Johns moved to a house near Penn Hills—a timeworn burg of steep, winding two-lane roads and modest brown-brick homes interspersed with the occasional chiropractor’s office or Pizza Hut—in 1982. Now she fears that Wal-Mart will bring congestion and crime. Local unions have also mobilized against the retailer, angered by its low wages, overtime policies, and failure to provide health care for more than half of its employees.

An outsider might wonder why the neophyte community activists didn’t take their cause to Penn Hills’ most powerful politician. That’s because many people here don’t think of Santorum as a resident. In 2001, as he began his second term, the senator bought a fortress- like house, recently assessed at $777,500, in Leesburg, Virginia, an affluent exurb of Washington, D.C.; he also owns a small home in Penn Hills, where a relative of his lives. People here rarely see Santorum, who voted by ab-sentee ballot in 14 of the past 21 elections and didn’t seem troubled by the arrangement until it came out last fall that the local school district had paid at least $34,000 to educate five of the senator’s children in Virginia through online coursework. “This issue with the school and the house—that goes against everything I thought he stood for,” says Bonnie Franciscus, the founder of the local anti-Wal-Mart group who works at a Penn Hills car dealership.
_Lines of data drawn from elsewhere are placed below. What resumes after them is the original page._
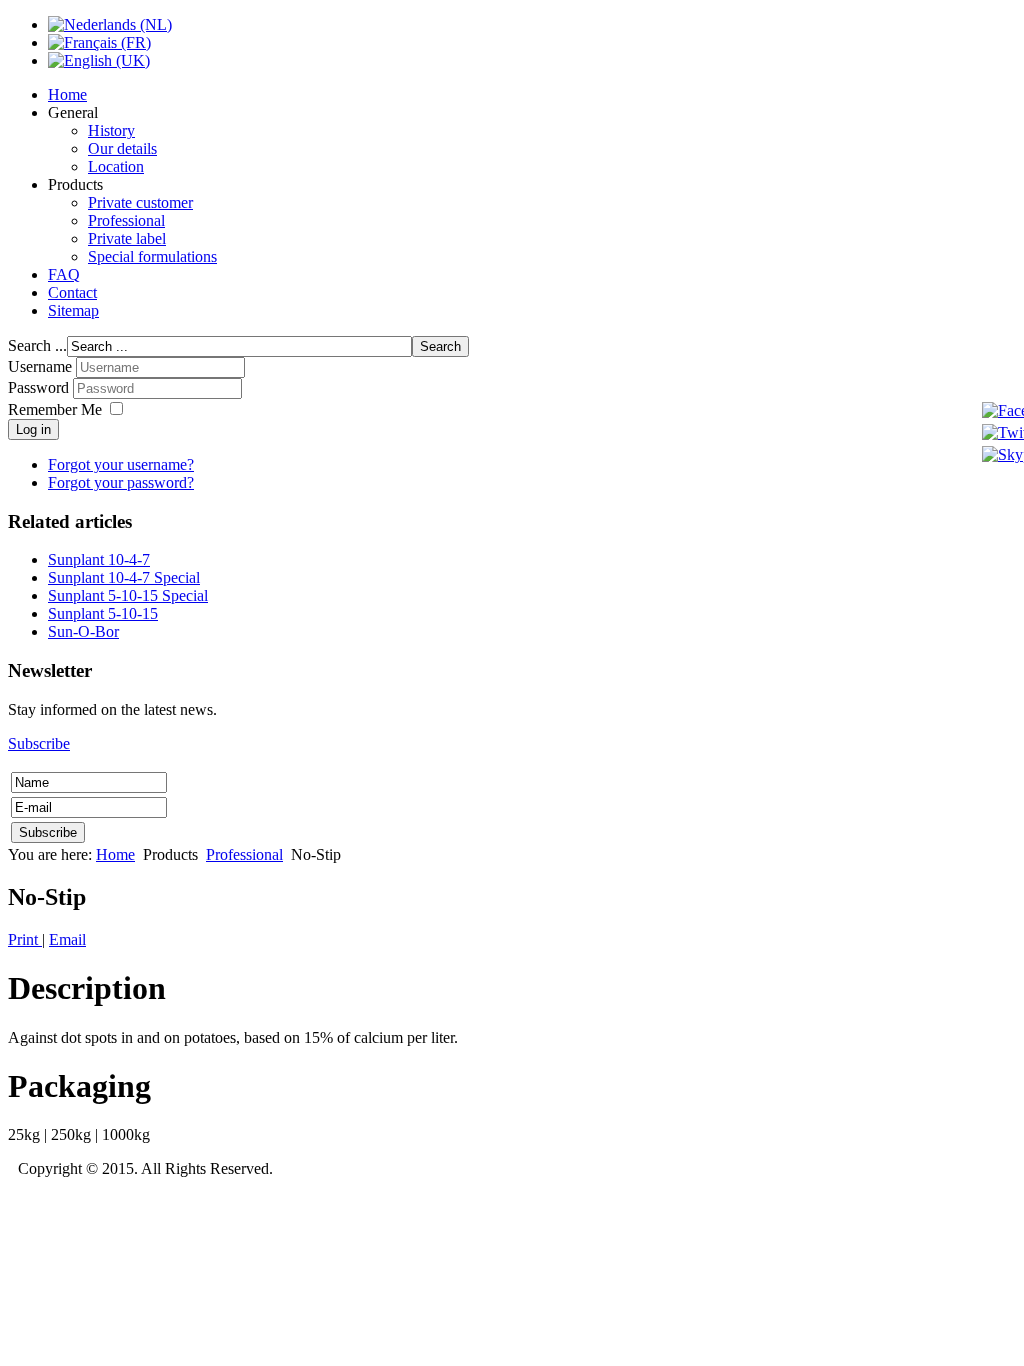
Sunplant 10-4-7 (99, 559)
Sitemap (73, 310)
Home (67, 94)
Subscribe (39, 743)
Franciscus is the type of suburban voter who helped elect Santorum to two terms in the Senate even as Pennsylvania went Democratic in presidential elections. But she says she won’t vote for him again in 2006—and she may not be alone. Polls show the incumbent trailing his likely Democratic opponent, state Treasurer Robert Casey Jr., by a whopping 14 percentage points.

Those poll numbers are one sign that Pennsylvania isn’t Kansas, and that the combination of feel-good spiritual values and hardcore corporate advocacy may be wearing thin. At a Penn Hills strip mall, an elderly man in a seersucker coat with two stickers that read “Stick to Jesus” introduced himself as Bob Humes. He said he was impressed by the senator’s political skills, and that as a retired Presbyterian minister he cared deeply about matters of faith. But he had no plans to help reelect Santorum in 2006: “I resent the way he mixes politics and religion.”